Только возле Маруси я и отдыхал, да, кажется, и она со мной чувствовала себя неплохо. Вероятно, нас так соединяла полная противоположность и характеров, и лет, и всей жизни.
Я был горожанин — петербуржец, она — деревенская барышня. Я пережил много счастья и горя, глубоко врубившихся в мою душу, а Маруся — только несколько сентиментальных эпизодов. Каждый мой рассказ был для нее интересной новостью, и каждое ее милое наивное слово — давно забытой мечтой для меня.
В этом большом, утонувшем среди верб и тополей, украинском селе только я да Маруся жили, как птицы небесные. А все остальные люди сеяли, жали и в житницы собирали и потому часто ссорились, и думали о доходах и расходах, всякую деятельность понимали, как выгодное или невыгодное предприятие. Любовь понимали только, как легальное или нелегальное сожительство.
Впрочем, жил здесь еще один человек — местный священник, о. Алексей, который и рад был бы заниматься чем-нибудь практическим, но ‘ружная’ земля была очень невелика, и выкроить из нее какое-нибудь хозяйство было трудно, а крестьяне интересовались церковью постольку-поскольку это касалось крестин, свадеб и похорон, когда можно было хорошо выпить и закусить. У о. Алексея, почти поневоле, было много свободного времени, и он больше других читал, думал и наблюдал. Любил он и поспорить за бутылкой пива.
В это лето погода была плохая: весь май и почти до конца июня дождь. Зато потом сразу и надолго наступили светлые дни с ярко-синим небом и тихими золотыми вечерами.
В один из таких вечеров я вместе с небольшой группой местной интеллигенции (следовало бы взять это слово в кавычки, но можно и без кавычек) отправились гулять в поле.
Мы с Марусей, по обыкновению, отстали. Уже садилось солнце. Справа и слева колыхалось желтое море почти спелой ржи. Голубые ‘волошки’ (васильки) пестрели в ее бесконечных волнах. Нежно и несмело звали своих возлюбленных перепела: фить-питить… Зеленел впереди широкий луг — остаток реки. Дальше фиолетовой полоской наметился лес, до которого было верст восемь.
Ст-еп широкий Кра-ай весэ-элый…
запел кто-то впереди.
— Ну, и чем же все это кончилось? — спросил я Марусю.
— А ничем! Этот почтовый чиновник приехал к нам.

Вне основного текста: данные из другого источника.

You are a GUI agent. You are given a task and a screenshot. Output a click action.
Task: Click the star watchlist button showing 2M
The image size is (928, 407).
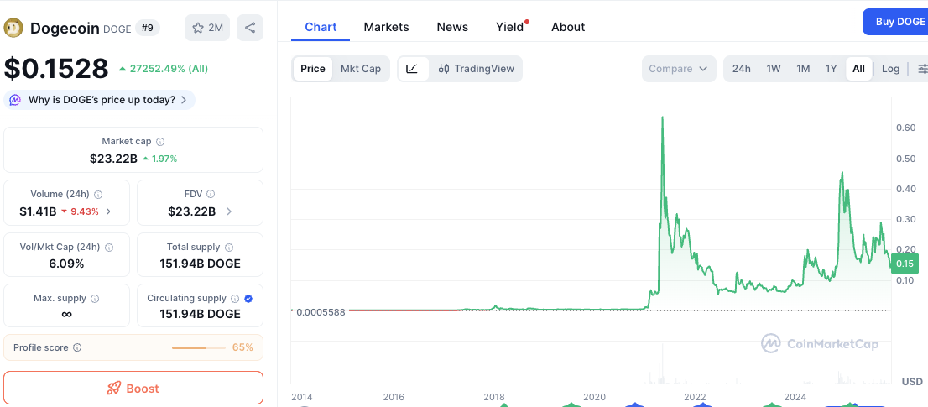[207, 28]
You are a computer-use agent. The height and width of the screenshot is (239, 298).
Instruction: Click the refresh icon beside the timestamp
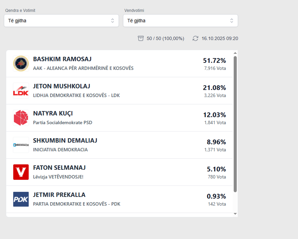pos(195,38)
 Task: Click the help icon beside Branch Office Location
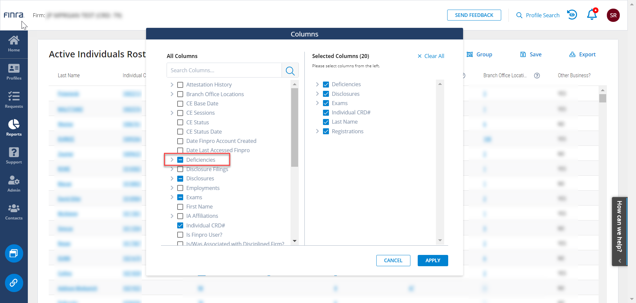point(537,76)
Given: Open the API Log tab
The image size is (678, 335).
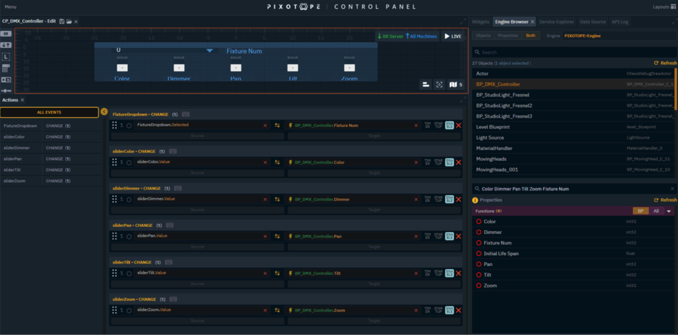Looking at the screenshot, I should point(620,22).
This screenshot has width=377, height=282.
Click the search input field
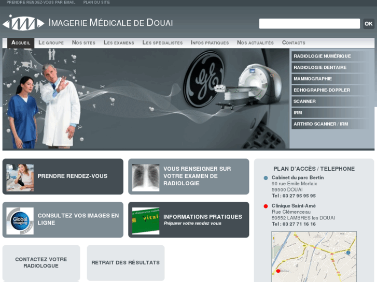pyautogui.click(x=309, y=24)
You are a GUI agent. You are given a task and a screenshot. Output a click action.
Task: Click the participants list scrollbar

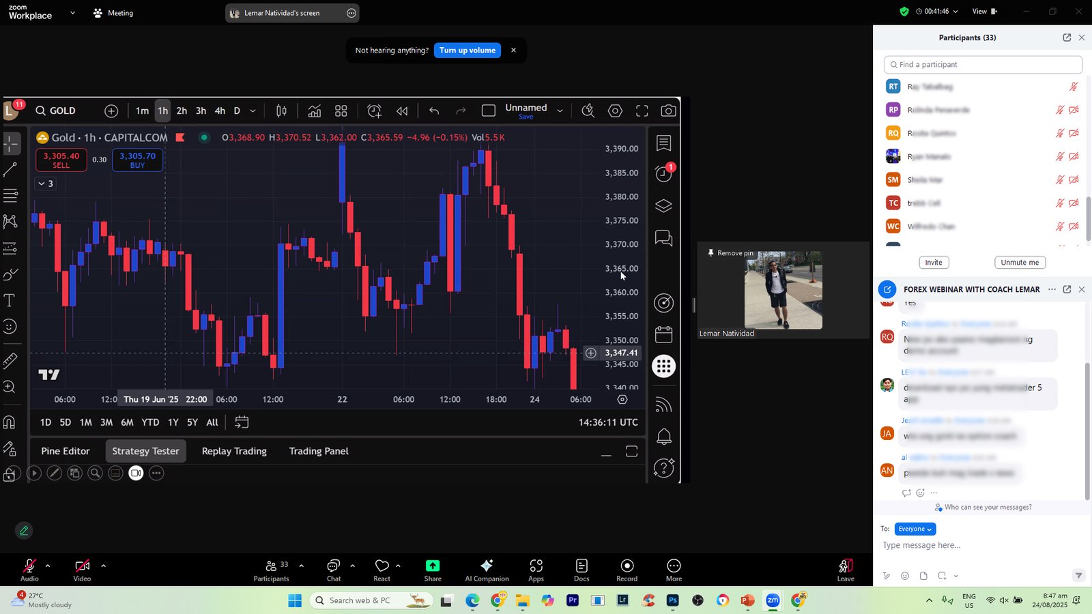tap(1088, 218)
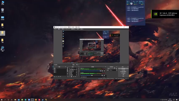The image size is (179, 101).
Task: Hide the last source in the sources list
Action: tap(77, 75)
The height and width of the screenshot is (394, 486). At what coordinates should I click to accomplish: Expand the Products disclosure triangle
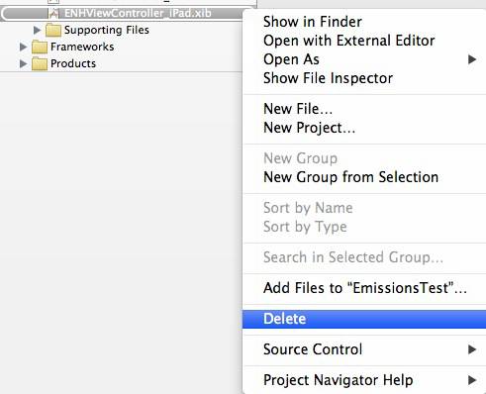point(23,63)
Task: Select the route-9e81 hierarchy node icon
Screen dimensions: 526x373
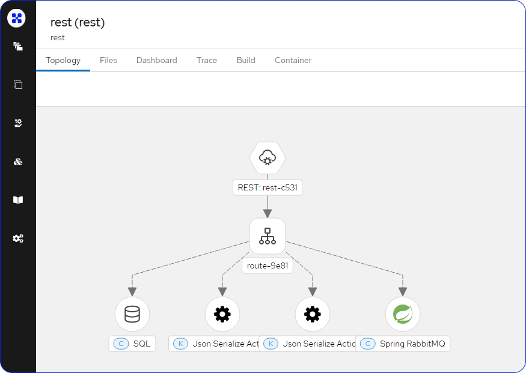Action: [x=268, y=236]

Ну, его почти что не приняли… Он сам понял, что лучше уехать. Ну, а потом он меня подстерег в уездном городе… Зачем-то надел черкесский костюм. Здесь этот глупый человек снова объяснялся мне в любви, плакал, мотал головою и обещал застрелиться, если я не выйду за него замуж, а мне только было смешно…
— И не застрелился?
— Ну, конечно, нет. И всегда, всегда выходит так, что я нравлюсь тем, которые не нравятся, мне. Папа и мама были очень рады, что эта история окончилась, говорили: во-первых, небогатый, а во-вторых — дурак… Это правда. Затем был еще судебный пристав, а, впрочем, Бог его знает, может, он и не судебный пристав, так о нем и говорить не хочется, — ей-Богу, похож на военного писаря.
Маруся помолчала, вздохнула и с тоской в голосе протянула:
— А теперь новое несчастье!
— Какое?
— Да Костя. Этот уже и университет окончил, и папе с мамой нравится, и средства у него есть. А только…
— Что, а только?
— Не люблю я его!
— Дда… Это причина немаловажная!..
— Уже и его отец к нам приезжал и все хозяйство осматривал, а в воскресение мы поедем туда…
Маруся опять замолчала. Я мечтал о том, как было бы хорошо идти с ней рядом всю жизнь.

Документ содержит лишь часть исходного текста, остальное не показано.